Previous post
Now reading
Mardelas: 蛇石マリナを神格化した「Cleopatra」
Next post
2018年のEP盤『Ground Zero』収録の楽曲「クレオパトラ」で、蛇石マリナとMardelasは神格化された。まさに文字通り、辞書の定義通り、神の地位を得たのである。Mardelasは長年、強い女性をテーマとしてきた。「Cleopatra」では、強い女性の典型例である歴史上の女王というテーマに挑戦したのだ。「Cleopatra」は、シンセサイザーが重く響くミッドテンポの主題で始まり、そこにすぐにギターの主題が重なり、そこから一瞬だけ中東の路地裏の雰囲気を漂わせ(Mardelasがたった1つの主題のイントロに満足するはずなどない)、そしてやっと思わず耳を傾けてしまう第1ギターリフに突入する。
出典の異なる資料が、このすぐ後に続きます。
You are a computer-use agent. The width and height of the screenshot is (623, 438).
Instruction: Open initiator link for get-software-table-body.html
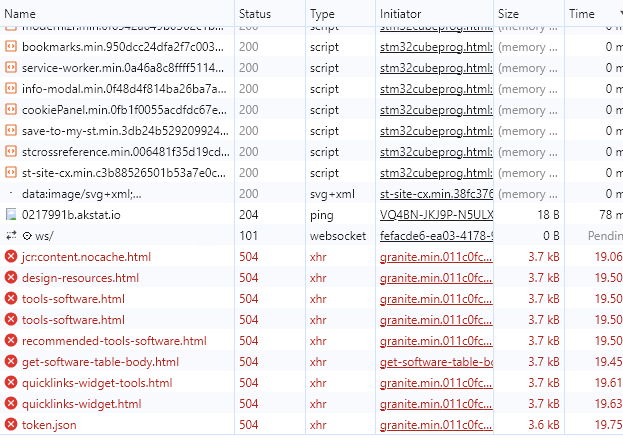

マリナは、月明かりに照らされた砂漠の宮殿や黄金でできたバラ、それに剣闘士や財宝が埋められた墓について歌い始める。Mardelasではおなじみだが、美しい旋律のBメロから目を見張るサビに突入し、その中ではマリナが堂々たる威厳を振りまく。というのも実は、英語で歌われる歌詞は、「Just one gaze you’ll be my slave」(一瞬見ただけでお前は私の奴隷になる)と「to me you’ll bend the knee」(お前は私に跪く)だけなのだ。Aメロの2番では、ドラマーの弓田”HOT”秀明が拍節から完全に外れ、実際どのようなリズムで演奏しているのか把握するのが困難になる。「イチ-ニッ-サン-シー、ニー-ニッ-サン-シー、サン-ニッ-サン-シー、ヨン-ニッ-サン-シー」と数えていると、「あのビートは実際のところ、3拍目の『シー』と、4拍目の『ヨン』の間なのか?」など、とんでもない疑問が湧いてくるのだ。実際どのようなリズムであるのかはさておき、とびっきりかっこいい。及川樹京のギターソロは彼らしいワイルドなものだ。「Cleopatra」を聴き終わった時には、疲れ切っている中にもとても大きな満足感が得られるに違いない。それにそう、もちろんあなたも跪くことになるだろう。